### Data shown

++++

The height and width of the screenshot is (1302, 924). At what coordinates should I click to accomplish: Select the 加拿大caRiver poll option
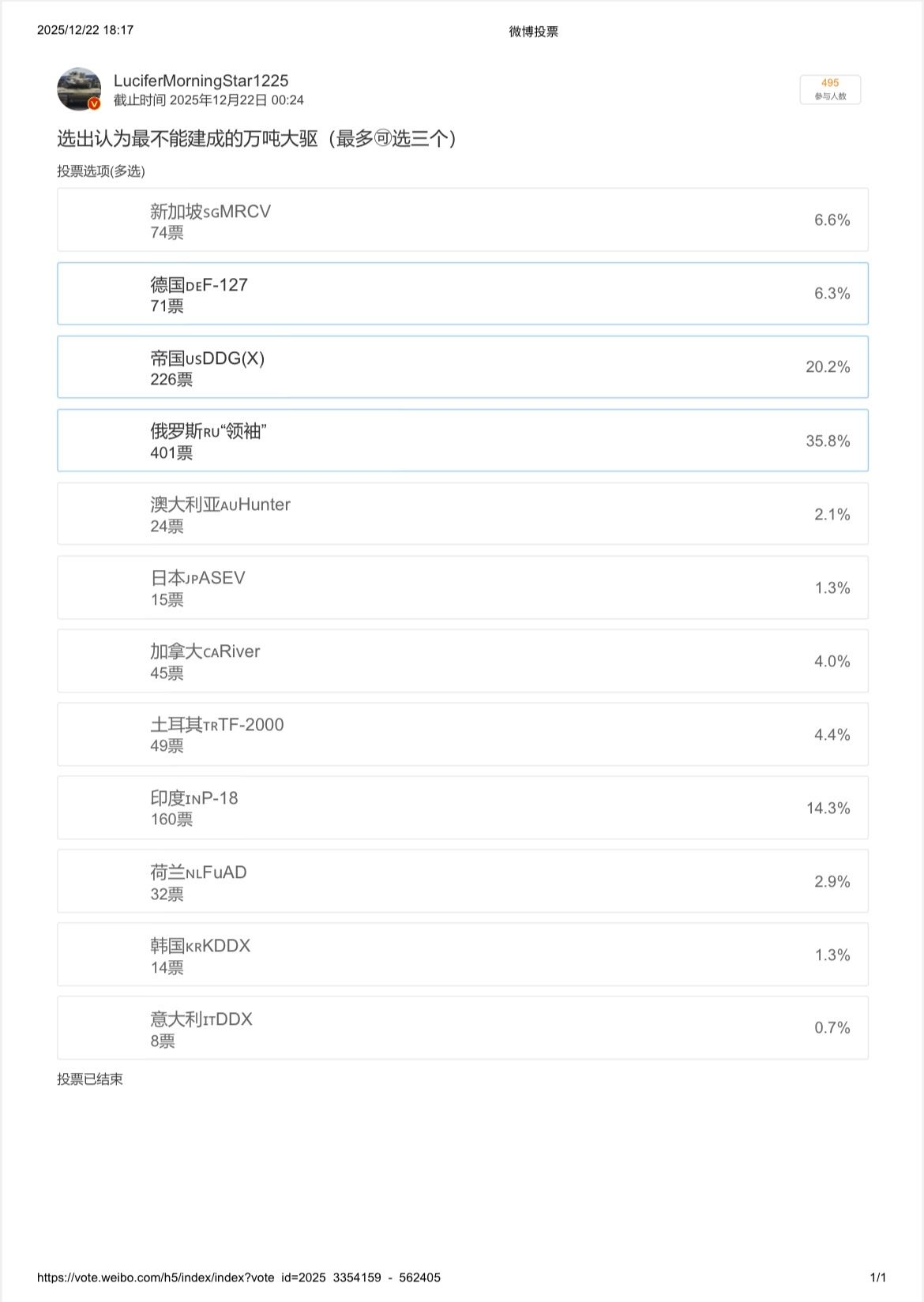point(462,660)
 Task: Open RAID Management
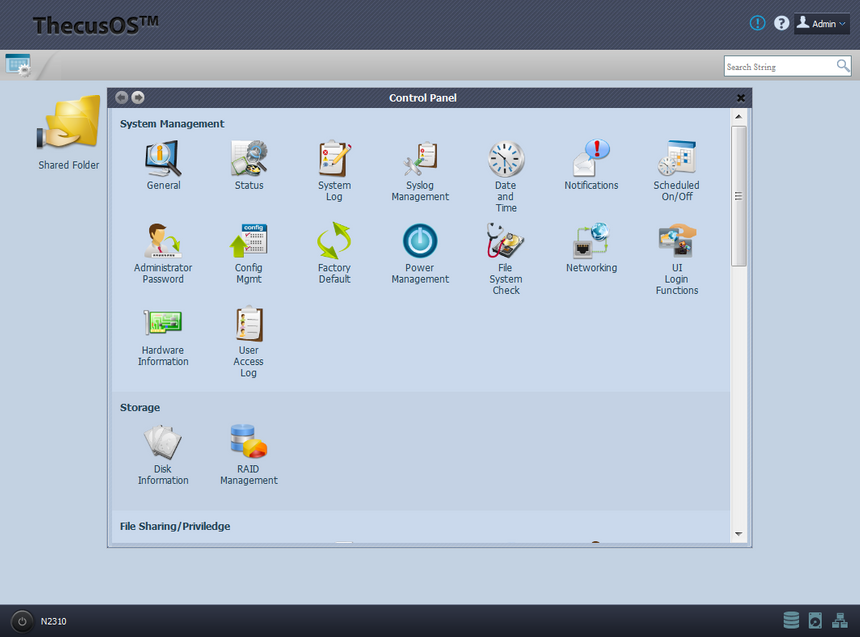pyautogui.click(x=249, y=443)
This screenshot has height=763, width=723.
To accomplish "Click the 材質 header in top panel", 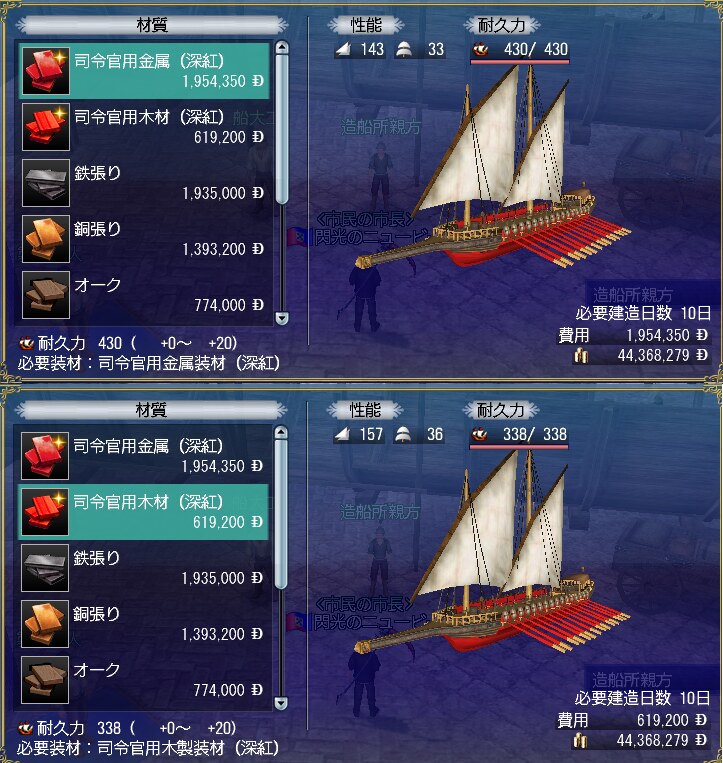I will (x=152, y=25).
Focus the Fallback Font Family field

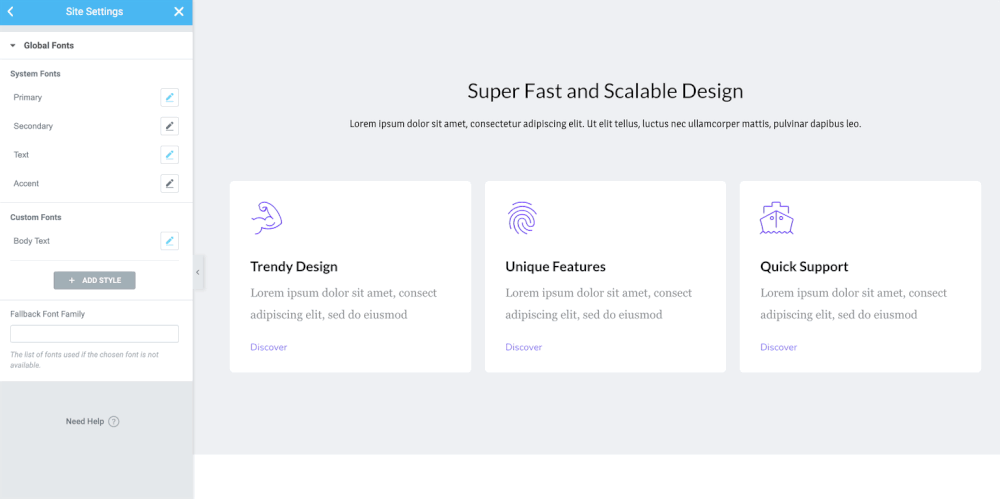(94, 334)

++++

Could you set down, exactly as written, every line from the start of the records above through the line containing "This screenshot has height=763, width=723.", leaving the pictures out?

### Output of the exercise
The height and width of the screenshot is (1302, 924). At what coordinates should I click to accomplish: Select the 加拿大caRiver poll option
point(462,660)
 Task: Open RAID Management
pyautogui.click(x=249, y=443)
This screenshot has height=763, width=723.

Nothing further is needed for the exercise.